2011年3月2日水曜日

長い竹藪


草野心平の詩に「故郷の入口」がある。平駅(現いわき駅)に着いたあと、「ガソリンカー」に乗り換え、ふるさとの小川へ向かう。赤井、小川郷と駅は二つ。途中、左手に三野混沌・せいのいる好間・菊竹山の一本松が見える。

心平は回想にふける。「北海道釧路弟子屈の開墾地での苦闘の果ての失敗から。女房の骨壺をリユツクに背負い。帰つてきた猪狩満直とこの道をとほり登つていつた。/その時三野の小舎のなかには。蜜柑箱の上に死んだばかりの子供の位牌があり。香爐代りの茶箱の中の灰には線香が二三本ささつてゐた。」

ガソリンカーは赤井駅に止まって発車する。赤井と小川の境の切り通しが近づく。「切り割だ。/いつもと同じだ。
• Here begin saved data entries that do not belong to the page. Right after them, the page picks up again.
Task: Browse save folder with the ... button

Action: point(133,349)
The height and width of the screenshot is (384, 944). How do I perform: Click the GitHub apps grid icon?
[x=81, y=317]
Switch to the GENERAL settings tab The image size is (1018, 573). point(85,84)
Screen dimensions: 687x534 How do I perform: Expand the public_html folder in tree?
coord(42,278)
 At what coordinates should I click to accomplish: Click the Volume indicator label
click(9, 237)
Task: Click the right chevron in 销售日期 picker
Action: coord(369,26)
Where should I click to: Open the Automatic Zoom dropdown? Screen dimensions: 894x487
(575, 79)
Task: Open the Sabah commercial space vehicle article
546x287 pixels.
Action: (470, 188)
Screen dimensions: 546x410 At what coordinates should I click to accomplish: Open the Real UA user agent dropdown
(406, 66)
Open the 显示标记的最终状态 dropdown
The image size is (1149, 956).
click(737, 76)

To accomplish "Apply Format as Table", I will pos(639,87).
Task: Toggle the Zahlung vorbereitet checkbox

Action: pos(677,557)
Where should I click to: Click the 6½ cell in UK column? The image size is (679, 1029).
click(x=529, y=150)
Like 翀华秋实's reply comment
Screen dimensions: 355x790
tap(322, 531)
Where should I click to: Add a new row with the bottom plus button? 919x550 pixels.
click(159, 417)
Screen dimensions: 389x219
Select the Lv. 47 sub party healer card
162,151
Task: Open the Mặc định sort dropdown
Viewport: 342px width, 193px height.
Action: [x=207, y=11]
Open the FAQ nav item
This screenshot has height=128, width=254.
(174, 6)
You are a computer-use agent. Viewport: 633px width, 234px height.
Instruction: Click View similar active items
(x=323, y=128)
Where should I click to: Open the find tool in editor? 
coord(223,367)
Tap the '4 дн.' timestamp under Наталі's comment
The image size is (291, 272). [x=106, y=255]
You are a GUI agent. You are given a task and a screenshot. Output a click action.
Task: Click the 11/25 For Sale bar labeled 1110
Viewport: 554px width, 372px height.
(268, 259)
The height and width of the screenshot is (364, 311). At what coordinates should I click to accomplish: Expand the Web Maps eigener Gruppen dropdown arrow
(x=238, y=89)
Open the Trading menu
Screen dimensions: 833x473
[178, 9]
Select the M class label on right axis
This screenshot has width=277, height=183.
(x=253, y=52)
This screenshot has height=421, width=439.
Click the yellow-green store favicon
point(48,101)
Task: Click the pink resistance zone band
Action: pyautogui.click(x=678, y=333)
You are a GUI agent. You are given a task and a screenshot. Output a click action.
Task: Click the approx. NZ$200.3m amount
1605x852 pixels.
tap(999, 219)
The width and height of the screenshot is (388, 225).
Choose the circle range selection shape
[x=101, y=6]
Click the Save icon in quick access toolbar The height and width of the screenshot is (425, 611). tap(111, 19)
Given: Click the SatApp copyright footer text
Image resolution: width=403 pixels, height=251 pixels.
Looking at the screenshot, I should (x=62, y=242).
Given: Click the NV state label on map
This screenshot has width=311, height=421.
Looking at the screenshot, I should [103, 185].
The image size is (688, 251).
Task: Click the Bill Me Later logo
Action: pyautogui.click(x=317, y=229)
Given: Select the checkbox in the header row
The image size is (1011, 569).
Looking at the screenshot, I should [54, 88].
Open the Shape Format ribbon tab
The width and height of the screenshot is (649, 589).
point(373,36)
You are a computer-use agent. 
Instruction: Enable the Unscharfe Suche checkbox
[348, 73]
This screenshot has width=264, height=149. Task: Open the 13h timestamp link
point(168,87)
/長い竹藪。/いつもと同じだ。」。下小川の「長い竹藪」は今も夏井川の両岸を小川郷駅の方へと伸びている=写真。真竹のようだ。自然繁殖をしたのだろう。竹林内はうっそうとして暗い。

心平の詩を読んでから、夏井川そばの下小川の道路を通るたびに「長い竹藪」を見る。これだって手を入れれば立派な記念物になるのではないか。

それに、間伐した真竹を利用してなにか細工する。例えば、竹炭。ただの真竹ではない。心平の詩に出てくる「長い竹藪」の真竹だ。いくらでも活用する方法があるのではないか。そんなことを思うのだが、無理か。